+++ Page excerpt +++

Thus far, Thompson does not appear to be intentionally attributing anything negative to the 1980s black shine and bling culture. But it seems this slightly changes twenty pages into the book where Thompson reviews the readings done on ‘the shallowness and simulated reality of celebrity culture’ (20), that is, its black ‘conspicuous consumption’ (Thompson, 2015:31), a phrase that recurs ad infinitum. It is interesting that Thompson approaches this visual aesthetics through the corresponding scholarships. From this perspective, she rhetorically asks a poignant and ethical question: whether the practice is indicative of alienation from pervasive white racist hegemonies, or of disillusionment with the ‘metastasis’ of the civil rights movement (30, cf.31). Essentially, at the gist of this rumination is an image of pathology, if not a set of pathologies. And yet, what Thompson appears to issue out as a response is that her focus is on how African people in the diaspora begin and participate in ‘their own visual economy’ (24) in ways that ‘disrupt’ (25) the primacy that the extensive Western colonial history of photography accords to light imagery.

 

The author systematically takes the reader into the generic template of this highly emotive process of the response; blacks, especially the black man, makes his body ‘reflect and absorb light the way photo emulsion makes photographic paper sensitive to light’ (Thompson, 2015:22-23). This is a process of skin bleaching. Here, the skin is turned into a palimpsest, the ‘pixels’ of which are assumed to be adjustable reminiscent of those of a digital ‘surface’ (36). The object is to represent oneself being represented in a blinding and sparkling light. Thereafter, clothed in popular brand and then set against an image of an economically higher urban environment, the subject then courts a video-light camera. In the respective subsequent chapters, the primary text varies, such as shown in Thompson’s focus on the ‘proms’ culture in the Bahamas (Chapter 3), and on the Hip-hop tradition in Chapter 4. Thompson argues that what emerges are ‘subjectivities and configurations of the political in what might be considered a post-rights era, when’ they ‘seem’ ‘unfulfilled’ (30-31).

+++

» Task: In the book review excerpt, what does Chapter 3 of Thompson's book focus on?

+++ Stored data +++

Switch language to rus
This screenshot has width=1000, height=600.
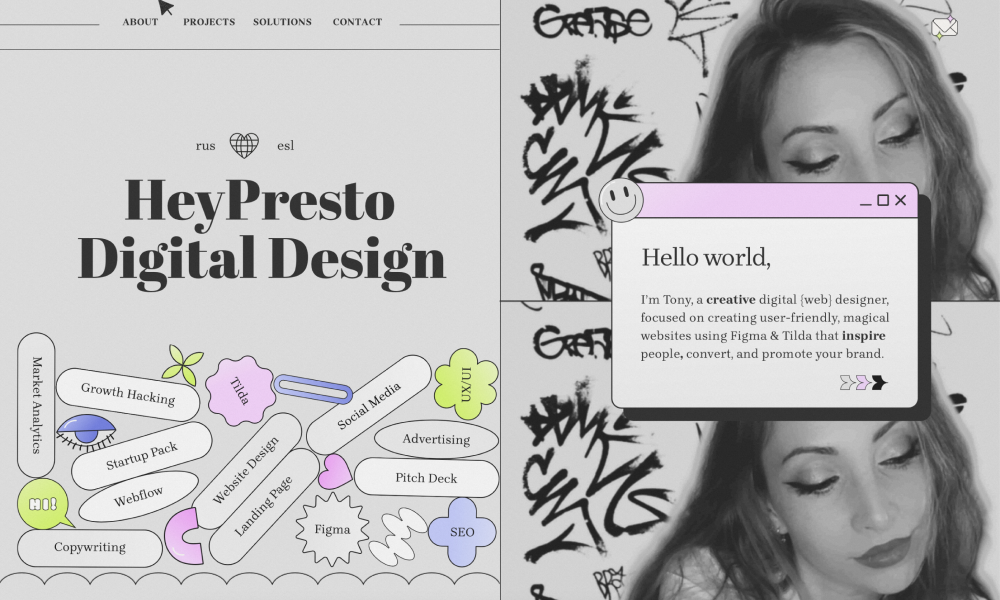tap(205, 146)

+++

» Completed task: The "proms" culture in the Bahamas.